§ Source material
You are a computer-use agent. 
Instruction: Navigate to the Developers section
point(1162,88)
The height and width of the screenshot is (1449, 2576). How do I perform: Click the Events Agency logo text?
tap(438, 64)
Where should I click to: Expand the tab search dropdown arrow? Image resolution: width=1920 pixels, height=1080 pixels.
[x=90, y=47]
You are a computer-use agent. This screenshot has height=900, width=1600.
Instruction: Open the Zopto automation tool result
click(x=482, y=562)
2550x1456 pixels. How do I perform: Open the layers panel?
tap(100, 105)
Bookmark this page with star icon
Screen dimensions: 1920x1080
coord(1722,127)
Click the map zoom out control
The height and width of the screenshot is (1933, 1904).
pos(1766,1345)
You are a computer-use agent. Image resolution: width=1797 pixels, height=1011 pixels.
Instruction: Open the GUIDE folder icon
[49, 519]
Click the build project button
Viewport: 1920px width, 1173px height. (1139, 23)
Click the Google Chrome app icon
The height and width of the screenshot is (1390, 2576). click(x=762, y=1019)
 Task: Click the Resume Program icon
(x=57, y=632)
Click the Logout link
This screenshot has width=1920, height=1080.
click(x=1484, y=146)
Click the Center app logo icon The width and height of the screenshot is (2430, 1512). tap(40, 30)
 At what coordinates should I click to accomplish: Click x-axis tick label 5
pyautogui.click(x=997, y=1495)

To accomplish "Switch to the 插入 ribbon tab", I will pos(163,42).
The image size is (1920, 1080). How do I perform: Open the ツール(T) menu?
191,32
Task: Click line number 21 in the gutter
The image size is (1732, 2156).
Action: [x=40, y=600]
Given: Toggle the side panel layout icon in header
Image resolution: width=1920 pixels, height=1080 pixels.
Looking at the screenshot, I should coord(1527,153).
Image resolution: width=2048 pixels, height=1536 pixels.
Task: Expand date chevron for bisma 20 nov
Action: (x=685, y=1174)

§ Task goal
Nothing is to be left out. Repeat the whole listing exactly.

§ Solution to the problem
You are a computer-use agent. 
Instruction: Navigate to the Developers section
point(1162,88)
The height and width of the screenshot is (1449, 2576). How do I perform: Click the Events Agency logo text?
tap(438, 64)
Where should I click to: Expand the tab search dropdown arrow? Image resolution: width=1920 pixels, height=1080 pixels.
[x=90, y=47]
You are a computer-use agent. This screenshot has height=900, width=1600.
Instruction: Open the Zopto automation tool result
click(x=482, y=562)
2550x1456 pixels. How do I perform: Open the layers panel?
tap(100, 105)
Bookmark this page with star icon
Screen dimensions: 1920x1080
coord(1722,127)
Click the map zoom out control
The height and width of the screenshot is (1933, 1904).
pos(1766,1345)
You are a computer-use agent. Image resolution: width=1797 pixels, height=1011 pixels.
Instruction: Open the GUIDE folder icon
[49, 519]
Click the build project button
Viewport: 1920px width, 1173px height. (1139, 23)
Click the Google Chrome app icon
The height and width of the screenshot is (1390, 2576). click(x=762, y=1019)
 Task: Click the Resume Program icon
(x=57, y=632)
Click the Logout link
This screenshot has width=1920, height=1080.
click(x=1484, y=146)
Click the Center app logo icon The width and height of the screenshot is (2430, 1512). tap(40, 30)
 At what coordinates should I click to accomplish: Click x-axis tick label 5
pyautogui.click(x=997, y=1495)

To accomplish "Switch to the 插入 ribbon tab", I will pos(163,42).
The image size is (1920, 1080). How do I perform: Open the ツール(T) menu?
191,32
Task: Click line number 21 in the gutter
The image size is (1732, 2156).
Action: [x=40, y=600]
Given: Toggle the side panel layout icon in header
Image resolution: width=1920 pixels, height=1080 pixels.
Looking at the screenshot, I should coord(1527,153).
Image resolution: width=2048 pixels, height=1536 pixels.
Task: Expand date chevron for bisma 20 nov
Action: (x=685, y=1174)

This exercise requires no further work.